[THE INPUT — start]
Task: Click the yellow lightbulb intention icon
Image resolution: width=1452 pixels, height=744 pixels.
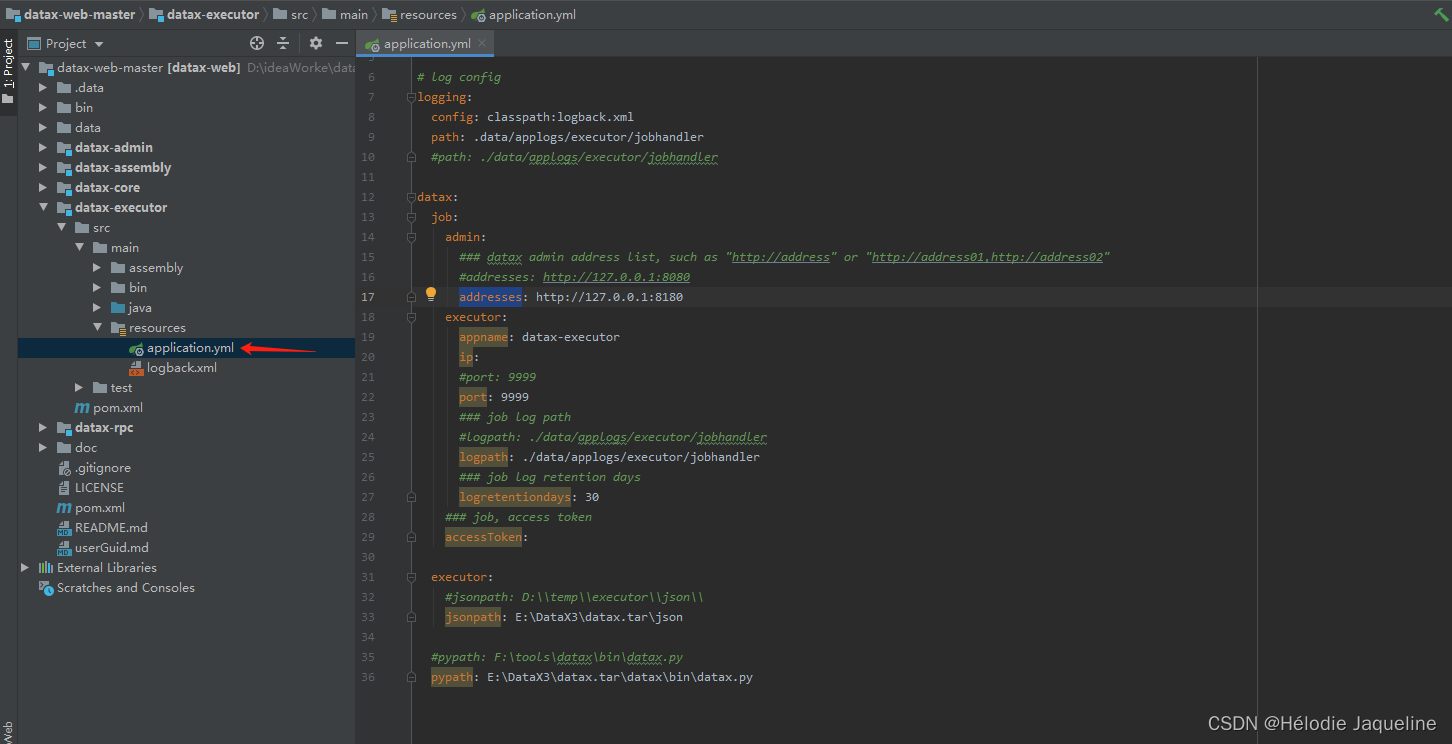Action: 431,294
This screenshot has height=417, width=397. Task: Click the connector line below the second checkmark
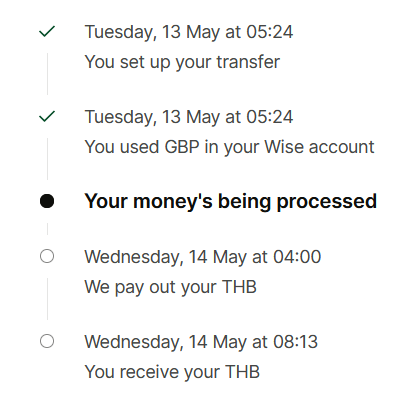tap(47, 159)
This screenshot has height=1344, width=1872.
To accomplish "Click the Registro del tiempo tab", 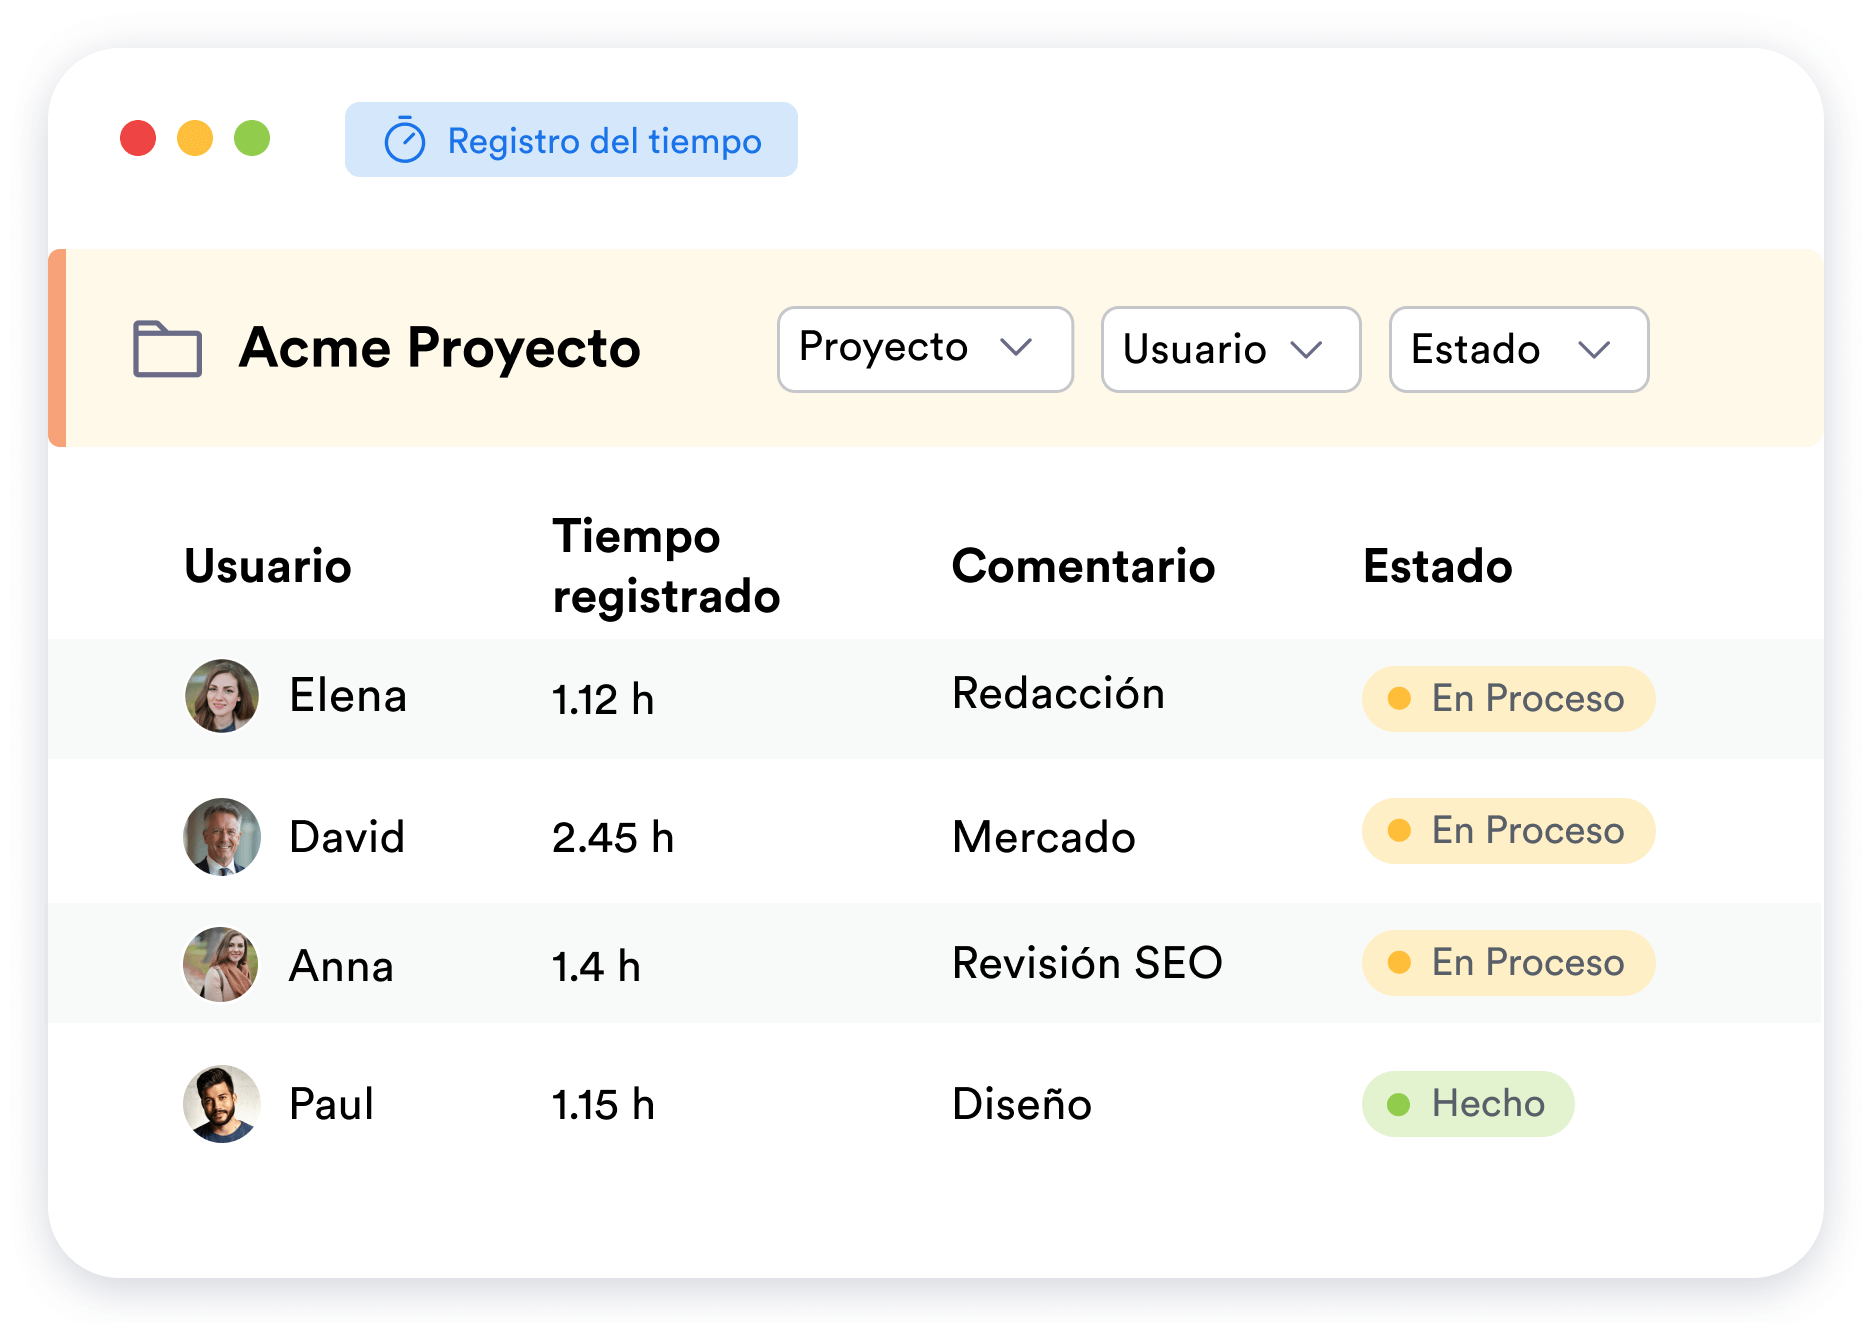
[THE INPUT — finish]
Nothing but the lines from the line with "Image resolution: width=1452" through the last line of the listing should be copied, exactly and with both ends kept. Leave pictures out.

Image resolution: width=1452 pixels, height=744 pixels.
Action: 431,294
This screenshot has height=417, width=397. Task: Click the connector line below the second checkmark
tap(47, 159)
This screenshot has height=1344, width=1872.
To accomplish "Click the Registro del tiempo tab", 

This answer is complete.